▶ [SUPPLIED INFORMATION]
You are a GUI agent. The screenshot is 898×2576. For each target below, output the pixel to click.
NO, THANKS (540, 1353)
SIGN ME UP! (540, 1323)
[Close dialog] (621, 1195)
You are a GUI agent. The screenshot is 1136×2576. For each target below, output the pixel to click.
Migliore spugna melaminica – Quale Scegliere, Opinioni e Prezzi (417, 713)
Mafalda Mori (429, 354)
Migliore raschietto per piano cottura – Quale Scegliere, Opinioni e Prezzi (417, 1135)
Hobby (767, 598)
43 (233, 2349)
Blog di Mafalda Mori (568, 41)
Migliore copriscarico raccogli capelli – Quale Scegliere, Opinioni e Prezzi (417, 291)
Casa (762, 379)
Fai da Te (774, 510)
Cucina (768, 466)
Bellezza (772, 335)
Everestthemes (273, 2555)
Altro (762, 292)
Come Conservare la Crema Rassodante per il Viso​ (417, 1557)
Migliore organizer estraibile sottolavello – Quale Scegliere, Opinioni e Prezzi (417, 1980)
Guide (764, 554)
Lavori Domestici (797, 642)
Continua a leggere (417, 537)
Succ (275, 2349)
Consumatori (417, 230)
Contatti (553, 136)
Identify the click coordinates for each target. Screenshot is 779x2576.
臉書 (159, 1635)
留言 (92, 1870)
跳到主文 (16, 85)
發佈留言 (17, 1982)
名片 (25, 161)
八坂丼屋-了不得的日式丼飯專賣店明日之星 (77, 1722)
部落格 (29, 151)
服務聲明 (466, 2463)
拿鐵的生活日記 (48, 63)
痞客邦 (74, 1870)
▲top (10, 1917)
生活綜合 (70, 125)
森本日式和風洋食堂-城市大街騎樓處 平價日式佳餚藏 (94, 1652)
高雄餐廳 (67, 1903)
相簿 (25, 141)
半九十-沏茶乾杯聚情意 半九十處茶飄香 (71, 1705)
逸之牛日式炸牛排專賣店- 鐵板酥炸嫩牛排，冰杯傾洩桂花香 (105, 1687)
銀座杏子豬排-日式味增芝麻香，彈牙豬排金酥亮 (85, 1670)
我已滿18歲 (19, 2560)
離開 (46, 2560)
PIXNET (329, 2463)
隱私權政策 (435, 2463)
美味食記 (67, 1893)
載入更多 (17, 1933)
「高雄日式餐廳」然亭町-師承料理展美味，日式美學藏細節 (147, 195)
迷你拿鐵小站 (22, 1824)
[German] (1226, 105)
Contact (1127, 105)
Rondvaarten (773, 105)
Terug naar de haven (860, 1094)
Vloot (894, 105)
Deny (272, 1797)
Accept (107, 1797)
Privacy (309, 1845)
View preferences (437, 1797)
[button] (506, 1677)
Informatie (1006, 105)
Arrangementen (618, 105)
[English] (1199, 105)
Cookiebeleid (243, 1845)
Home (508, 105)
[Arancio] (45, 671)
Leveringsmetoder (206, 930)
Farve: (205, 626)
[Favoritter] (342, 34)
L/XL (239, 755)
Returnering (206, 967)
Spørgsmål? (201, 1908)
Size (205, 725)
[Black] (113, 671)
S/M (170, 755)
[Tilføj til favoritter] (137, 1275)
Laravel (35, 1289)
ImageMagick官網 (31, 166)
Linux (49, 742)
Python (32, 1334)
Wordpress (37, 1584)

▶ [EXERCISE DESCRIPTION] Reproduce every entry shown above, precisely as it stands.

▶ [PROBLEM SOLUTION]
You are a GUI agent. The screenshot is 898×2576. For each target below, output the pixel to click.
NO, THANKS (540, 1353)
SIGN ME UP! (540, 1323)
[Close dialog] (621, 1195)
You are a GUI agent. The screenshot is 1136×2576. For each target below, output the pixel to click.
Migliore spugna melaminica – Quale Scegliere, Opinioni e Prezzi (417, 713)
Mafalda Mori (429, 354)
Migliore raschietto per piano cottura – Quale Scegliere, Opinioni e Prezzi (417, 1135)
Hobby (767, 598)
43 (233, 2349)
Blog di Mafalda Mori (568, 41)
Migliore copriscarico raccogli capelli – Quale Scegliere, Opinioni e Prezzi (417, 291)
Casa (762, 379)
Fai da Te (774, 510)
Cucina (768, 466)
Bellezza (772, 335)
Everestthemes (273, 2555)
Altro (762, 292)
Come Conservare la Crema Rassodante per il Viso​ (417, 1557)
Migliore organizer estraibile sottolavello – Quale Scegliere, Opinioni e Prezzi (417, 1980)
Guide (764, 554)
Lavori Domestici (797, 642)
Continua a leggere (417, 537)
Succ (275, 2349)
Consumatori (417, 230)
Contatti (553, 136)
Identify the click coordinates for each target. Screenshot is 779x2576.
臉書 (159, 1635)
留言 (92, 1870)
跳到主文 (16, 85)
發佈留言 (17, 1982)
名片 (25, 161)
八坂丼屋-了不得的日式丼飯專賣店明日之星 (77, 1722)
部落格 (29, 151)
服務聲明 (466, 2463)
拿鐵的生活日記 (48, 63)
痞客邦 (74, 1870)
▲top (10, 1917)
生活綜合 (70, 125)
森本日式和風洋食堂-城市大街騎樓處 平價日式佳餚藏 (94, 1652)
高雄餐廳 (67, 1903)
相簿 (25, 141)
半九十-沏茶乾杯聚情意 半九十處茶飄香 (71, 1705)
逸之牛日式炸牛排專賣店- 鐵板酥炸嫩牛排，冰杯傾洩桂花香 (105, 1687)
銀座杏子豬排-日式味增芝麻香，彈牙豬排金酥亮 (85, 1670)
我已滿18歲 (19, 2560)
離開 (46, 2560)
PIXNET (329, 2463)
隱私權政策 (435, 2463)
美味食記 (67, 1893)
載入更多 (17, 1933)
「高雄日式餐廳」然亭町-師承料理展美味，日式美學藏細節 (147, 195)
迷你拿鐵小站 (22, 1824)
[German] (1226, 105)
Contact (1127, 105)
Rondvaarten (773, 105)
Terug naar de haven (860, 1094)
Vloot (894, 105)
Deny (272, 1797)
Accept (107, 1797)
Privacy (309, 1845)
View preferences (437, 1797)
[button] (506, 1677)
Informatie (1006, 105)
Arrangementen (618, 105)
[English] (1199, 105)
Cookiebeleid (243, 1845)
Home (508, 105)
[Arancio] (45, 671)
Leveringsmetoder (206, 930)
Farve: (205, 626)
[Favoritter] (342, 34)
L/XL (239, 755)
Returnering (206, 967)
Spørgsmål? (201, 1908)
Size (205, 725)
[Black] (113, 671)
S/M (170, 755)
[Tilføj til favoritter] (137, 1275)
Laravel (35, 1289)
ImageMagick官網 (31, 166)
Linux (49, 742)
Python (32, 1334)
Wordpress (37, 1584)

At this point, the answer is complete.